It seems to me that the Google(TM) ads are a function of what kind of audience the site attracts.
For example, my site is geared to attract teachers who are looking for free and Open Source support for their classrooms.
I place Google(TM) ads on the site, but down near the bottom of the page where they won't make the site look unprofessional. After about a year, the Google(TM) ads are making enough to about pay for the site's hosting fees.
Although I can't say how much the average click is worth, you can guess that it may take somewhere between 20 to 40 of them to add up to a piece of paper with George's picture on it. Although, once in a while, a much larger value surfaces. Of course, Google(TM) takes half.
The way that I position the ads, I hope that the links provide additional value for my visitors. But, since it takes a lot of visitors before one clicks on the Google(TM) ad, I can only hope that my site's content is so captivating that the visitors don't dare click and leave my site.
Why do the Google(TM) ads pay so little for my site?
Who is going to bid a lot for clicks from impoverished school teachers who are looking for free stuff?
You can also go to the Pay-per-Click sites and check what the bid is for the search terms. Most of the search terms for my site probably could be won for a bid of a nickle.
The people who claim to make money on Google(TM) AdSense look for terms with high bids, then make sites around those words. This seems like a shabby little scheme that professionals of most fields wouldn't want to be associated with.
This may suit people who want to sell diet pills and colon cleaners, but I believe that professionals want to avoid being associated with anything sleazy.
In the long run, I hope that Google(TM) figures out a way to filter out the fraud, and get back to the mission of identifying the most relevant information for people that use its search engine.

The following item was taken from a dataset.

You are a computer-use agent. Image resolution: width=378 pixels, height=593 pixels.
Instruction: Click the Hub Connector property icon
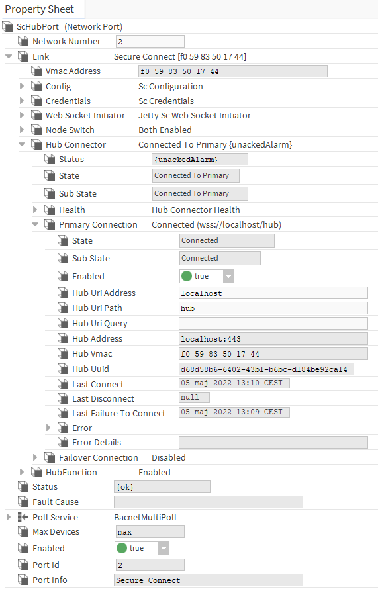[36, 144]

Right now, I suspect that Google(TM) thinks that those Pay-per-Click bidders are its customers. Wrong. Google's customers are people who are performing the searches. Sure, one group pays (and the other group is sometimes exploited), but the loyalty of both groups is one click away from jumping ship and hitching to a Google(TM) competitor if the searches fail to deliver.
For me, Google(TM) ads are like banner ads...I hardly see them on the Web page.
I have a GMail account, and though I know that there are ads on the page, I don't look at them. In a year or more, I have not clicked a single one. I don't have time to glance at a part of the page that has no value.
I understand the reluctance to place ads on the Donation Coder site. I think that removing the ads is a good move if the site is making enough to sustain itself because the site provides a real service.
If the site were in financial trouble, then the ads would be justified to keep the operation afloat.